Using many of the same actors he’s used in previous films—all playing attractive, middle-class, multi-disciplinary artists with a nose for romantic trouble—Piñeiro focuses on Victor (Julián Larquier Tellarini), a heartbreaker who has returned to Buenos Aires after a year away in Mexico to record a radio version of Shakespeare’s play. But Victor left without tying up some loose ends, and his reappearance creates complications for a number of actresses in his troupe, including a new girlfriend and a previous one whom he’s cut out of the production, but wants back in. Though none of them are conscious about it, the characters are living the play they’re performing, and Piñeiro fluidly weaves the classical with the contemporary. The first trailer does a nice job conveying the density and deftness of Piñeiro’s style:
The trail of the tape
Title: The Princess Of France
Director: Matías Piñeiro
Screenwriter: Matías Piñeiro
Cast: Julián Larquier Tellarini, Agustina Muñoz, Alessio Rigo de Righi, María Villar, Romina Paula
Release date: June 26, 2015
The entire trailer in one line of dialogue: “Shall we resolve to woo these girls of France?”

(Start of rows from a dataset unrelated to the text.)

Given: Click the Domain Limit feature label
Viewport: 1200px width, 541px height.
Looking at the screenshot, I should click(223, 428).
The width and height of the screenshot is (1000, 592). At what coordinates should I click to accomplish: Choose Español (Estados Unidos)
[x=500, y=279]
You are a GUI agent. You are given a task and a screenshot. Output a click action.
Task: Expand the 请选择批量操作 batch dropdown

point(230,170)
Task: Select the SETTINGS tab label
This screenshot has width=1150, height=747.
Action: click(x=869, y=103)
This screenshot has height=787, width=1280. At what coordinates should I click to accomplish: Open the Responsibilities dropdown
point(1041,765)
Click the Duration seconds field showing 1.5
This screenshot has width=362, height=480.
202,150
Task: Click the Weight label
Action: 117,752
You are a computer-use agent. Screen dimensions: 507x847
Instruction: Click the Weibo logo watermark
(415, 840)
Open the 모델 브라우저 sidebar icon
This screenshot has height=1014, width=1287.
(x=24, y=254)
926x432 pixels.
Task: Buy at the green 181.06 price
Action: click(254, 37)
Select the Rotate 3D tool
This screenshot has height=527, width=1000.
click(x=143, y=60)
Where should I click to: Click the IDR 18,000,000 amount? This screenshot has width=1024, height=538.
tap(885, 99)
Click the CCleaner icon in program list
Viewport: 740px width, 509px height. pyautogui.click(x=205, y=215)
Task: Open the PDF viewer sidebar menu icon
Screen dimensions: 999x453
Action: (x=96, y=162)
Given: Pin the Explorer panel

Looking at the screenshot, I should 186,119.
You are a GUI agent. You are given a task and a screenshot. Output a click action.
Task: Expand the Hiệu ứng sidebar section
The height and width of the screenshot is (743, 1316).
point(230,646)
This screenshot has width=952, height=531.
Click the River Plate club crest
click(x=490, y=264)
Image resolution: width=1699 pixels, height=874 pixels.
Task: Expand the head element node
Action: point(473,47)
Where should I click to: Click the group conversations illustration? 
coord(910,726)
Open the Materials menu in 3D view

The entire trailer in one screengrab:
Having seen The Princess Of France, the one contemporary director I’d liken Piñeiro to is Hong Sang-soo, who has lately taken to similarly brief, literate, charming, referential features that ruminate on the same set of thematic obsessions. Piñeiro mixes media freely in the film, with music that ranges from classical recording to hip-hop, nods to late 19th-century paintings and old-fashioned radio effects, and, of course, a direct line between Shakespeare and modern romantic entanglements. If it works on you, the effect should be airy and liberating. New Yorkers can find out if it works for them when the film opens at Film Society Of Lincoln Center on June 26. It’ll roll out to other cities from there.